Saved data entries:
☆ ☆ ☆ ☆ ☆ ☆ ☆

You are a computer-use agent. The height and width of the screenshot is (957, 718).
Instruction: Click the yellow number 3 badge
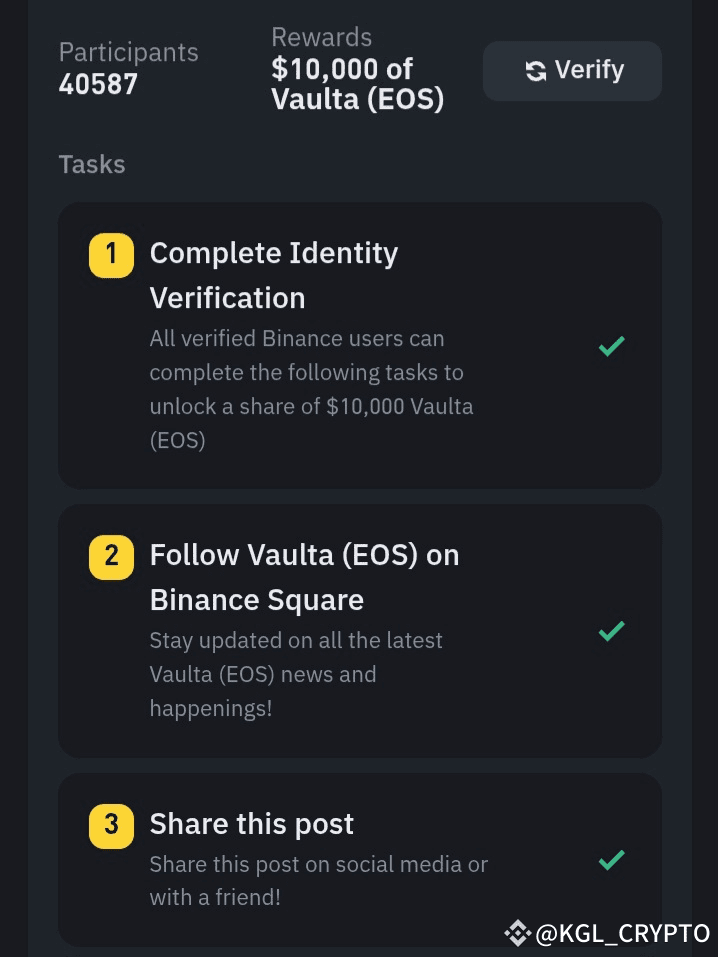pos(111,825)
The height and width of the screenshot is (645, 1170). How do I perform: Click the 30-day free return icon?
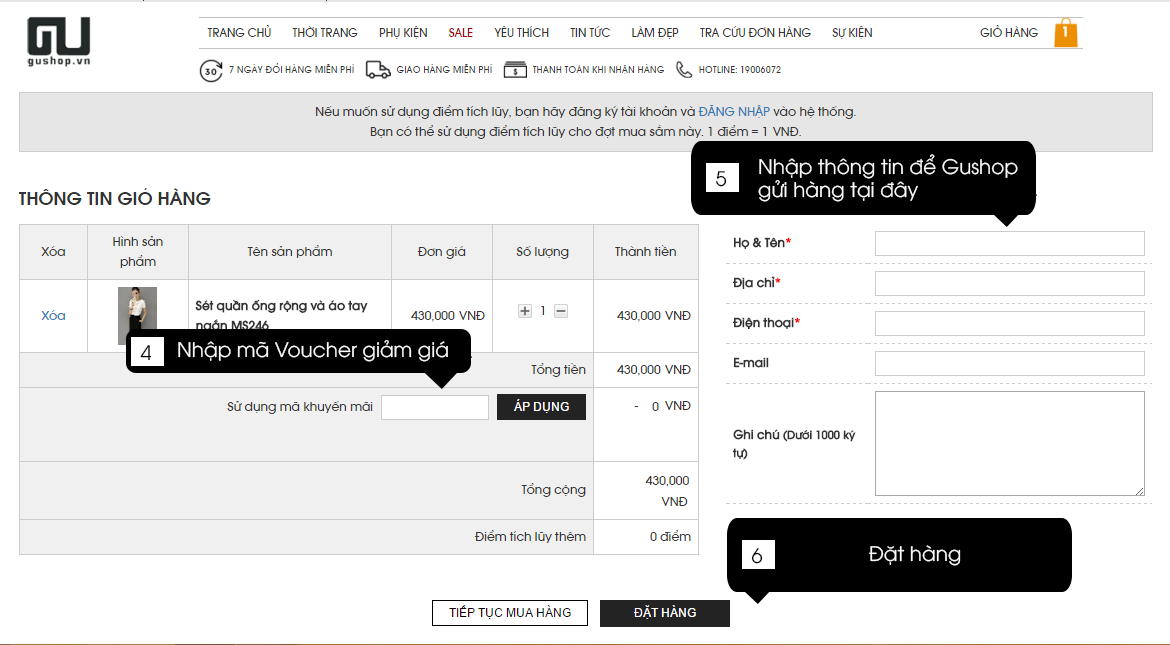click(x=211, y=70)
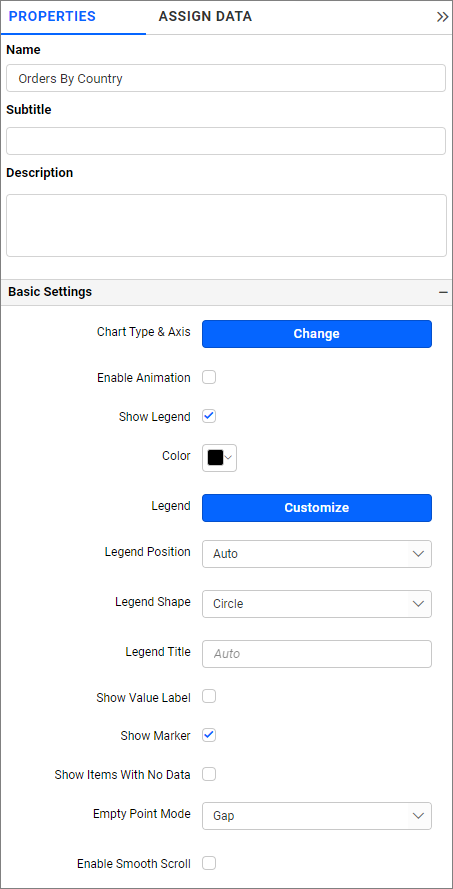The height and width of the screenshot is (889, 453).
Task: Open the Color picker dropdown arrow
Action: click(228, 458)
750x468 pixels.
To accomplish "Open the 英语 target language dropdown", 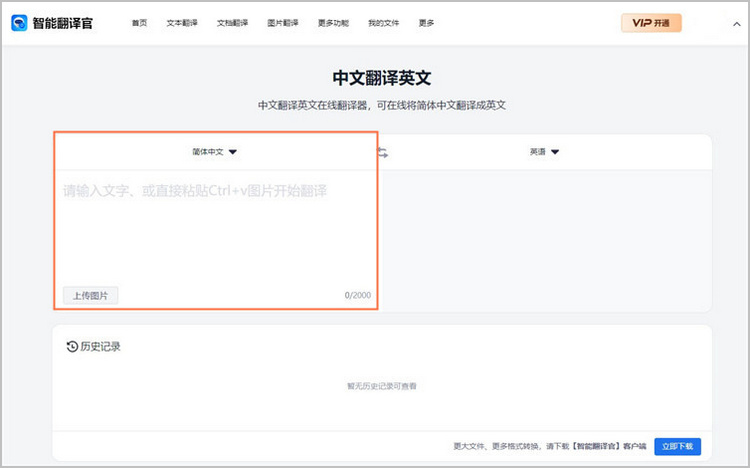I will [544, 152].
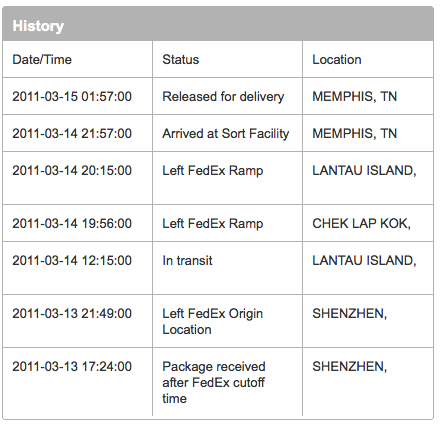Click LANTAU ISLAND in the In transit row

(364, 261)
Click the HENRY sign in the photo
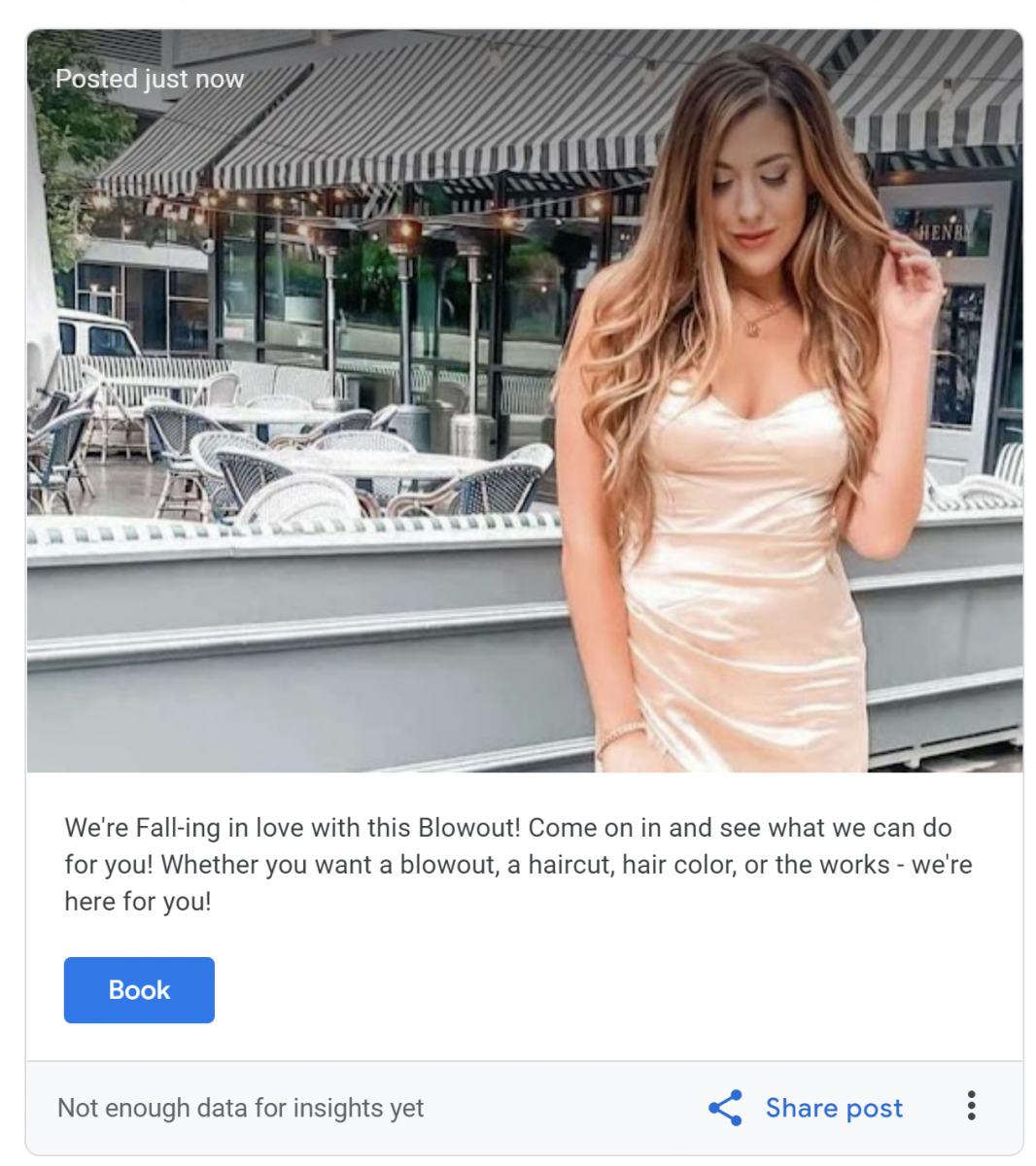The width and height of the screenshot is (1036, 1166). point(944,233)
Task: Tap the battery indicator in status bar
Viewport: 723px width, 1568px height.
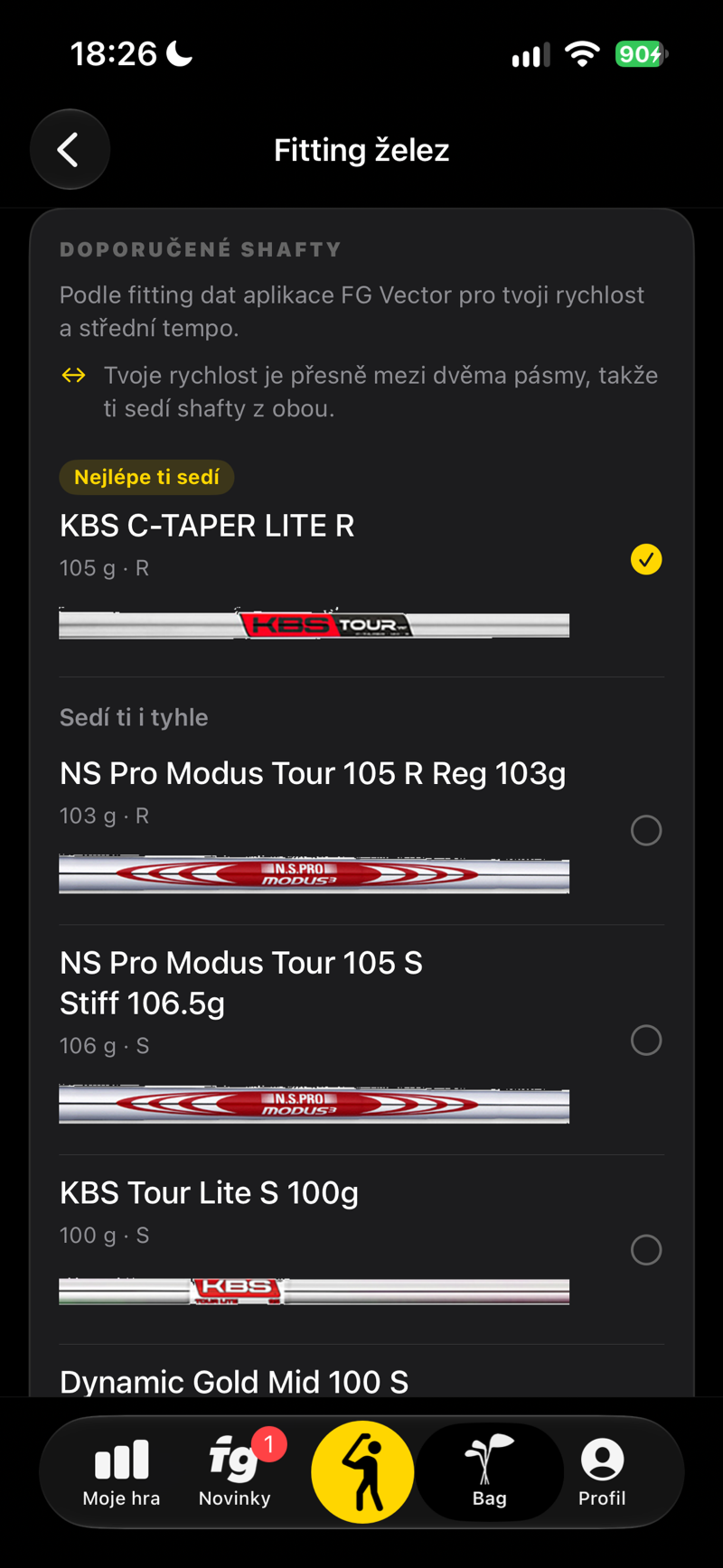Action: 641,54
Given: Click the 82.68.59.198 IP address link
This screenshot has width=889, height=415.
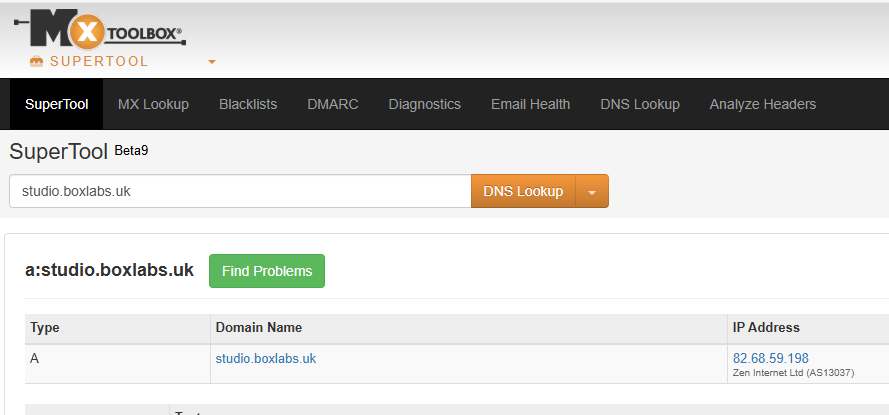Looking at the screenshot, I should pyautogui.click(x=770, y=358).
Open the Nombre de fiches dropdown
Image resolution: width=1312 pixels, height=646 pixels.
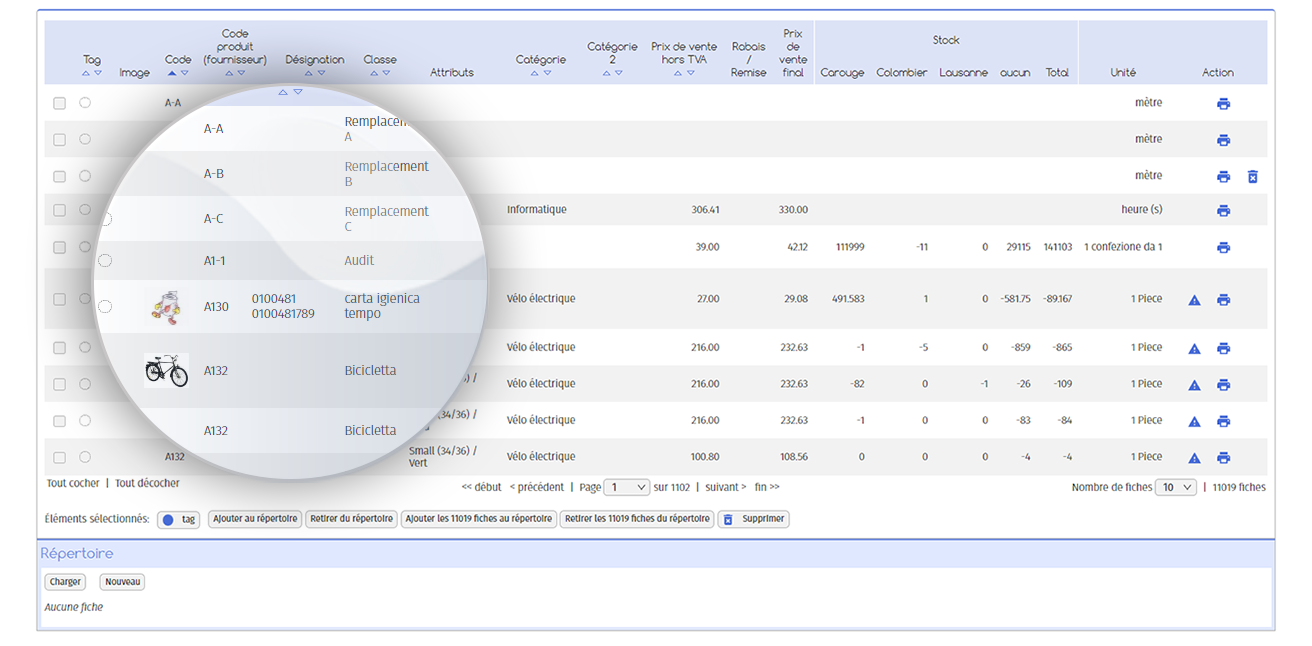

☆ ☆ ☆ ☆ ☆ ☆ ☆

→ **Problem**
Starting at the line that contains "Click the HENRY sign in the photo", please write out each line through the last line of the data, both ends included, and keep pictures out of the copy.

→ **Output**
Click the HENRY sign in the photo
The width and height of the screenshot is (1036, 1166). point(944,233)
Task: Tap the battery indicator in status bar
Viewport: 723px width, 1568px height.
Action: 641,54
Given: Click the 82.68.59.198 IP address link
This screenshot has width=889, height=415.
Looking at the screenshot, I should pyautogui.click(x=770, y=358).
Open the Nombre de fiches dropdown
Image resolution: width=1312 pixels, height=646 pixels.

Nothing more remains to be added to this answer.